The core component is the Hudi to Elasticsearch sync job, which extracts updated records and pushes them into ES indices.


Sync Methods

There are several ways to sync data from Hudi to Elasticsearch:

  1. DeltaStreamer with Elasticsearch Sink
  2. Custom Spark job using Hudi Incremental Read + ES output
  3. Logstash or Fluentd pipeline for post-ingestion sync

Method 1: Using Hudi DeltaStreamer with Elasticsearch Sink

Hudi includes a built-in Elasticsearch sink for DeltaStreamer.
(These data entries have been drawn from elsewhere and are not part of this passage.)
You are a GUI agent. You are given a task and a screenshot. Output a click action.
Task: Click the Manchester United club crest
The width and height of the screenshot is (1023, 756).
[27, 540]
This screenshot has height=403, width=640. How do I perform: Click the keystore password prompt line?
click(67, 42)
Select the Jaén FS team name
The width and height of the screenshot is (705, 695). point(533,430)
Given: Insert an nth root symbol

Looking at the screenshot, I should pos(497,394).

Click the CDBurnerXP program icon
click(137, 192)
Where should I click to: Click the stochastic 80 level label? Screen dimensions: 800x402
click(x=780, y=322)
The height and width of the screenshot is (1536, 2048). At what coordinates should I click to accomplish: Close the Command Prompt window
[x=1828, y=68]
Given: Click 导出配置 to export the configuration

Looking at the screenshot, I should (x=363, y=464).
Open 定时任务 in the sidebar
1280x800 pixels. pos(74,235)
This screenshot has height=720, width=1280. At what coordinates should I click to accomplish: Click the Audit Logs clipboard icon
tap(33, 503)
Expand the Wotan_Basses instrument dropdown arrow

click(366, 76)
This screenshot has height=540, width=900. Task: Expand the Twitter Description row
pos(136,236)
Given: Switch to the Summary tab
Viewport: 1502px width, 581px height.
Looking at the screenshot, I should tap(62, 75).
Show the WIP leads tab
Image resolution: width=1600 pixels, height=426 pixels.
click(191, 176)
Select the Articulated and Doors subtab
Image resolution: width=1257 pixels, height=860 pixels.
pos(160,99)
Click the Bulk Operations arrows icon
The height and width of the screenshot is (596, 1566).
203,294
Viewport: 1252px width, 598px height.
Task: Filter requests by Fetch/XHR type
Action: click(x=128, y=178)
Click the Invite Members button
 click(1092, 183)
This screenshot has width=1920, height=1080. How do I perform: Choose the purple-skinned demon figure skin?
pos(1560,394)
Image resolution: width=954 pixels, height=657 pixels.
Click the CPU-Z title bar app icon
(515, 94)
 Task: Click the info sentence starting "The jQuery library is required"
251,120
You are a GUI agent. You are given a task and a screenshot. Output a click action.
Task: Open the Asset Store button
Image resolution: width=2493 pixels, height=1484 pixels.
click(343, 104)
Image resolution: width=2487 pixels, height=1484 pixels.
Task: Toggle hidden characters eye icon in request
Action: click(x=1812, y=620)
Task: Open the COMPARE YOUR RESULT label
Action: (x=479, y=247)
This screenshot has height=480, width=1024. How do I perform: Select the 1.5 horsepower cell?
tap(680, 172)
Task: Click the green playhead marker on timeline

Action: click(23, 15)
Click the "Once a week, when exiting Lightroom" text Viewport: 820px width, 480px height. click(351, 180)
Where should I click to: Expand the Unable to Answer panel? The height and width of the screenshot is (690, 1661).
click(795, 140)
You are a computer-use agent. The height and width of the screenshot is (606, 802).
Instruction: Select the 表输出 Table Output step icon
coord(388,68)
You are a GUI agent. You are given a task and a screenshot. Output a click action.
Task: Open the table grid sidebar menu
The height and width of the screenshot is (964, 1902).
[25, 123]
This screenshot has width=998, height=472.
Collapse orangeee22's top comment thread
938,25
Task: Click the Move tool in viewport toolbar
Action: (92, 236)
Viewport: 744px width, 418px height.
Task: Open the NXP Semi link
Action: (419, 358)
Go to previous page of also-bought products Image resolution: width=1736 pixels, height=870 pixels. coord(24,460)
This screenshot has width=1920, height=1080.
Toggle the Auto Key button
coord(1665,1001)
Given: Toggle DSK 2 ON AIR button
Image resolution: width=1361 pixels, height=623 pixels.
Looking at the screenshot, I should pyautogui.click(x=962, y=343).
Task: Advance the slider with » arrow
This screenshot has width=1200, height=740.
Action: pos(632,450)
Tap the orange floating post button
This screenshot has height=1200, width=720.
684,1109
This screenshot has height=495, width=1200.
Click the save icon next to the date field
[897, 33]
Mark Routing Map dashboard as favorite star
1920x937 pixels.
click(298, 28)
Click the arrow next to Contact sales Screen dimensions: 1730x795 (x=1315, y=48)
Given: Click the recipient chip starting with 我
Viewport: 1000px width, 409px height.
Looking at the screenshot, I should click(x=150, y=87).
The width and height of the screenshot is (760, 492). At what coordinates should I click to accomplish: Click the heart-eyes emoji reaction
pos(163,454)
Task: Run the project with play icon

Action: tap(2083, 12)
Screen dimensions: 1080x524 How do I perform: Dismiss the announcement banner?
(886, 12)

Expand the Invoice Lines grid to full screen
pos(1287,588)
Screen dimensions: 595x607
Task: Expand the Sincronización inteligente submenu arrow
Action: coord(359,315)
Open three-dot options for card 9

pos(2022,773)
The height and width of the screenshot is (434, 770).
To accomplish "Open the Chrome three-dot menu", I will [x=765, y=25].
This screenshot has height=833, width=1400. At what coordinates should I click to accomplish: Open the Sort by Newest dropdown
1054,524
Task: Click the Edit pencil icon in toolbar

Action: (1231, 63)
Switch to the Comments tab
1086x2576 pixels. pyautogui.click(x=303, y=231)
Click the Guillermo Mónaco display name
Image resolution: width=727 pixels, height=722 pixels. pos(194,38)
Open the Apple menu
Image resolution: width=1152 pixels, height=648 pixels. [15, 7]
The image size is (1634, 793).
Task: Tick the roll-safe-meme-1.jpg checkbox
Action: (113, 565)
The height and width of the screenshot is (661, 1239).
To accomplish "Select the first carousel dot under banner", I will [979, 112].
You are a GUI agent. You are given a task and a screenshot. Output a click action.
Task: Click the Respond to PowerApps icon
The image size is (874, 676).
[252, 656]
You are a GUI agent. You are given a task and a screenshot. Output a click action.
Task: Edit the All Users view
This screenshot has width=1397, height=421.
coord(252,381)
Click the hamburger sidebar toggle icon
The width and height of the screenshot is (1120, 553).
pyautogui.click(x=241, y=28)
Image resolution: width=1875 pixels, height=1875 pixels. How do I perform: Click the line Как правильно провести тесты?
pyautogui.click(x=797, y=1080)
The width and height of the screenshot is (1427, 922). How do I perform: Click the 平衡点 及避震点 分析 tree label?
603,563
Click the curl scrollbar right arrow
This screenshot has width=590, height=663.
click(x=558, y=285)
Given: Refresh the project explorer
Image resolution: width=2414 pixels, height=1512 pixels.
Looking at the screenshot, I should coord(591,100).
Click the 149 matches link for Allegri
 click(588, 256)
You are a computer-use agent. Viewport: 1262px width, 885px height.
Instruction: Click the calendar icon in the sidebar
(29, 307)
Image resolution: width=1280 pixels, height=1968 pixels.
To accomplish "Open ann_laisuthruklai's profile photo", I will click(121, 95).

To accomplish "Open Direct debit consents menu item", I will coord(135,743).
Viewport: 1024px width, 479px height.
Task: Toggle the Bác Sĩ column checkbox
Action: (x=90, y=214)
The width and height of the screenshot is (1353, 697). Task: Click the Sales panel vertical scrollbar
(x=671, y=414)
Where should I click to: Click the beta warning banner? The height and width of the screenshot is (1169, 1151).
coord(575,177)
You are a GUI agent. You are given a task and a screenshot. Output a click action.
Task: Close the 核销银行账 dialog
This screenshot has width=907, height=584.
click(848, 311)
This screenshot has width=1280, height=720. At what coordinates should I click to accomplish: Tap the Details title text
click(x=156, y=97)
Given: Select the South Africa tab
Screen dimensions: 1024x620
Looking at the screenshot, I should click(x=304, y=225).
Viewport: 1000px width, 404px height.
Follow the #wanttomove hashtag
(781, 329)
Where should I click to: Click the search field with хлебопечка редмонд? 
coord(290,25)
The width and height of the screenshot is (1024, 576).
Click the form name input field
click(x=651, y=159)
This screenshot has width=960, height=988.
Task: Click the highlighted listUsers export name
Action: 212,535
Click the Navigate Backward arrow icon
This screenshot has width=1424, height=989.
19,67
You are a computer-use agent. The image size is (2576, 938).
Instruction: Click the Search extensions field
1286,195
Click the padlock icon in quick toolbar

Step 1: Set up Hudi DeltaStreamer

hudi-utilities-bundle.jar \
--target-base-path s3://my-lake/hudi-logs \
--target-table hudi_log_data \
--table-type COPY_ON_WRITE \
--source-class org.apache.hudi.utilities.sources.JsonDFSSource \
--source-ordering-field log_ts \
--hoodie-conf hoodie.datasource.write.recordkey.field=log_id \
--hoodie-conf hoodie.deltastreamer.sink.class=org.apache.hudi.elasticsearch.ElasticsearchSink \
--hoodie-conf hoodie.embed.timeline.server=true \
--hoodie-conf hoodie.elasticsearch.url=http://localhost:9200 \
--hoodie-conf hoodie.elasticsearch.index=hudi_logs

Step 2: Verify in Elasticsearch

Use Kibana or:

curl http://localhost:9200/hudi_logs/_search?q=level:ERROR

Method 2: Custom Spark Job for Incremental Sync

Use Spark to read only the new Hudi records and push to Elasticsearch.

from pyspark.sql import SparkSession

spark = SparkSession.builder \
.appName("hudi-es-sync") \
.config("spark.serializer", "org.apache.spark.serializer.KryoSerializer") \
.getOrCreate()

# Define Hudi read options
hudi_options = {
'hoodie.datasource.query.type': 'incremental',
'hoodie.datasource.read.begin.instanttime': '20240415010101',
'hoodie.datasource.read.end.instanttime': '20240416010101'
}

df = spark.read.format("hudi") \
.options(**hudi_options) \
.load("s3://my-lake/hudi/logs")

# Write to Elasticsearch
df.write \
.format("org.elasticsearch.spark.sql") \
.option("es.nodes", "localhost") \
.option("es.port", "9200") \
.option("es.resource", "hudi_logs/_doc") \
.mode("append") \
.save()

Make sure to update begin.instanttime from Hudi commit timeline regularly.


Schema Mapping Tips

  • Flatten nested JSON in Spark before writing to ES
  • Ensure recordkey is mapped to Elasticsearch _id for upserts
  • Avoid highly dynamic fields — define an index template for structure

Indexing Strategy

  • Use date-based indices for time-series logs (e.g., hudi_logs_2024_04_16)
  • Apply retention policies in Elasticsearch to delete old data
  • Enable refresh_interval=30s to balance index freshness vs performance
  • Set number_of_shards based on query volume and index size

Monitoring and Troubleshooting

Monitor:

  • Hudi write and commit timelines
  • Elasticsearch index growth and health (_cat/indices)
  • Sync job latency and failures

Tools:

  • Kibana dashboards
  • Elastic Stack alerting
  • Spark logs + audit

Best Practices

  • Use Incremental Queries from Hudi for efficiency
  • Enable async compaction in Hudi to avoid delays in data availability
  • Compress data using Snappy + Parquet in Hudi
  • Batch writes to Elasticsearch for performance (bulk.enabled=true)
  • Monitor _id collisions in Elasticsearch due to poor record key choice

Conclusion

Integrating Hudi with Elasticsearch bridges the gap between transactional lakehouse storage and search-optimized indexing. Whether you’re building a searchable log store, real-time dashboard backend, or metadata discovery platform, this architecture brings high-performance and flexibility to your data lake ecosystem.

By choosing the right sync strategy and following best practices, you can deliver scalable, queryable, and near-real-time access to Hudi-managed data through Elasticsearch.